De cette manière, ajoute-t-il, « ça me laisse les mains libres ». André, quant à lui, en est moins certain. « Je ne sais pas, nous dit-il. Il faudrait vivre les deux pour

pouvoir comparer ». Chose certaine, si à l’école où il travaille il n’y a pas

d’enseignants à l’emploi du SCC, ce n’était pas le cas des ateliers20. Or, précise André, « les enseignants qui étaient dans les ateliers, justement, étaient (du SCC) (et)

ils étaient très aimés, très appréciés, dans ce qu’ils faisaient ». C’est ainsi qu’il

conclut en disant :

Je pense que c’est plus la personne qu’autre chose. D’après moi, c’est vraiment la relation que tu as (…) Ça beaucoup à voir avec la façon dont tu traites les personnes (…) Je ne pense pas que le titre en soi change quelque chose. Moi, je suis porté à

dire que c’est la personne, c’est l’attitude puis le comportement (qui font la différence).

Gabriel est aussi de cet avis.

« Au niveau de l’approche pédagogique, de la présence comme enseignant, des méthodes, c’est la même chose. On bénéficie de la même formation et on a tous les mêmes qualifications.

C’est ainsi que pour Gabriel comme pour plusieurs des enseignants que nous avons rencontrés, « ce qui va faire une différence, c’est la personne elle-même ». D’ailleurs, Gilles va dans le même sens en précisant, toutefois, que,

Pour les détenus, à partir du moment où tu n’as pas d’uniforme sur le dos, tu ne fais pas partie (…) du service de garde, tu n’es pas un screw. Ils font très bien la différence entre le personnel de l’opération correctionnelle et le personnel du service éducatif ou d’entretien.

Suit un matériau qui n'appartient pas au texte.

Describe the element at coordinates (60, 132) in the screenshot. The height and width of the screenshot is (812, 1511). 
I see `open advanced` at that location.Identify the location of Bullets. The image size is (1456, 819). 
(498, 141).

Puis, il ajoute : « ils savent très bien que la relation que j’ai avec eux autres

(ne va pas) intervenir dans leur séjour au plan correctionnel », point de vue appuyé

par Luce qui déclare : « on n’a pas le même rôle qu’un CX21 ». En outre, poursuit-

elle, « je n’ai pas autant de pouvoir sur eux qu’un officier, puis ce que je leur

demande, ce n’est pas le même genre de choses ». Enfin, poursuit-elle, « je suis toujours affectueuse, polie, avec eux autres », tant et si bien qu’en bout de piste, « on n’est pas vu de la même façon », encore que Luce en est convaincue, « même si (elle) appartenai(t) au SCC », elle « serai(t) la même personne, puis travaillerai(t) de la même façon, de sorte que ça ne changerait absolument rien ».

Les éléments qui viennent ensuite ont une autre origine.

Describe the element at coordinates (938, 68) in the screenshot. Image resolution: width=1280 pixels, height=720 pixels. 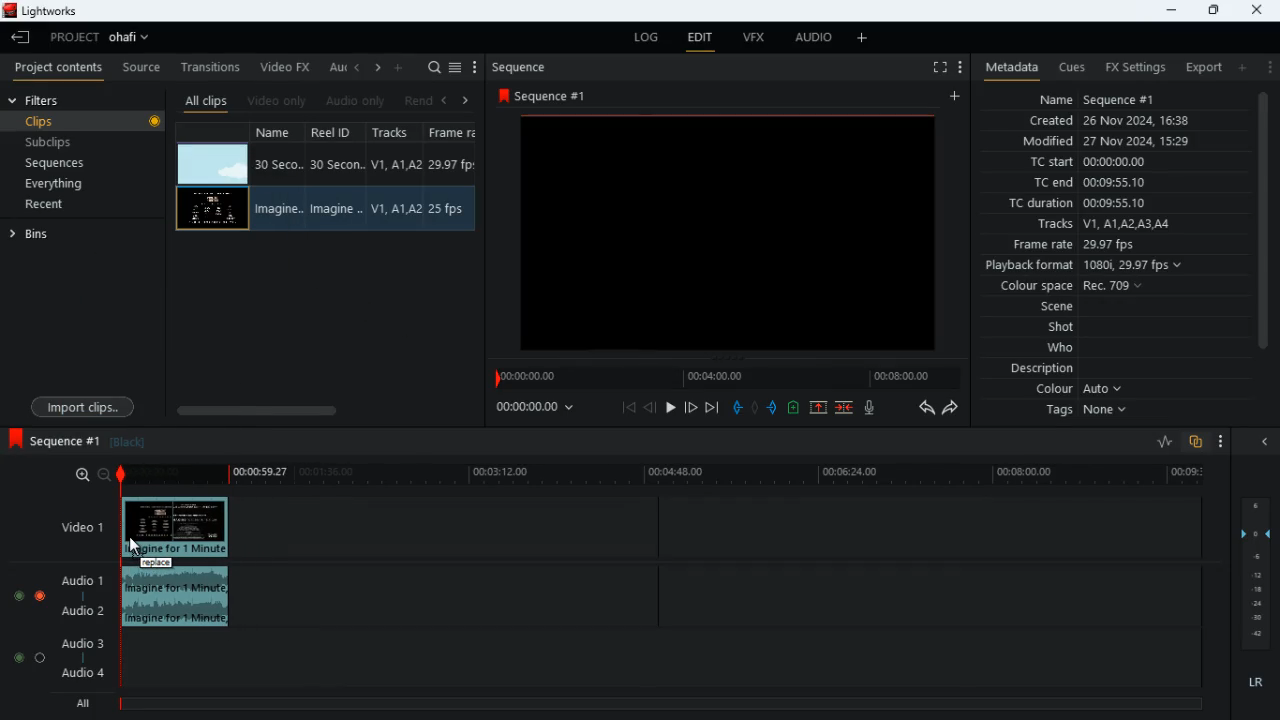
I see `fullscreen` at that location.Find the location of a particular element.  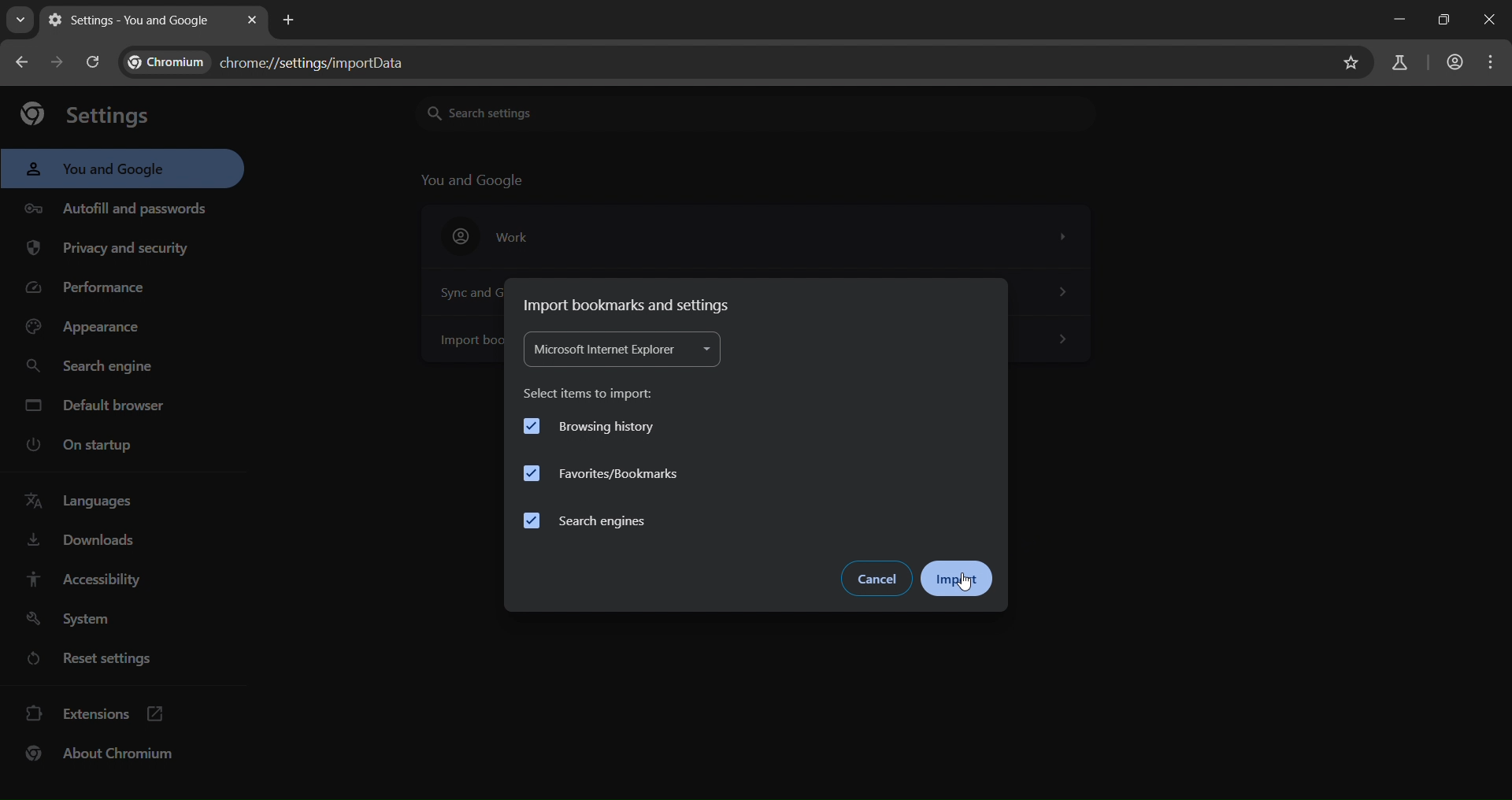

Mais si le fait d’appartenir ou non au SCC peut ne pas faire de différence dans la relation avec les détenus, il est possible qu’il affecte la relation avec les autres membres du personnel. Forcément, nous dit Gabriel, l’enseignant qui ne relève pas du SCC « ne sent pas faire partie intégrante de la gang ». D’ailleurs, témoigne de ce clivage le comportement des groupes au MESS des officiers, à l’occasion du dîner pendant lequel, « c’est sûr qu’on se tient plus entre nous (plutôt qu’avec les gens) du

Service correctionnel », nous dit André. Or, reprend Gabriel, « je crois que lorsqu’on est du Service, les contacts avec les autres corps d’emploi sont facilités » et il en veut

pour preuve la réaction des anciens enseignants qui ont d’abord été contractuels longtemps et qui sont devenus des employés du SCC. « Ces personnes-là m’ont

carrément dit qu’elles ont détecté une façon différente d’être approchés par les autres corps d’emploi ». Claude confirme ce point de vue. À titre de « contractuel »,

nous dit-il, « on est (…) considéré, par certaines personnes, comme des chiens dans

une allée de quilles » et il ajoute : « il y a même certaines personnes qui pensent qu’on n’a pas d’affaire ici ». C’est ainsi, poursuit-il que si des gens du SCC

« reconnaissent que l’éducation c’est nécessaire », ils n’en pensent pas moins qu’elle devrait être offerte par le SCC directement et qu’« il ne devrait pas y avoir de

contractuels parce qu’ils ne connaissent pas comment ça marche dans le pen ».

Or, si le fait de ne pas appartenir au SCC ne « fait pas tellement de

différence » pour le détenu, du moins, d’une manière directe, il peut en être autrement

d’une manière indirecte. « La qualité des rapports que tu as avec les autres corps

d’emploi va indirectement influencer la qualité de l’intervention que tu as auprès des détenus », comme le précise Gabriel.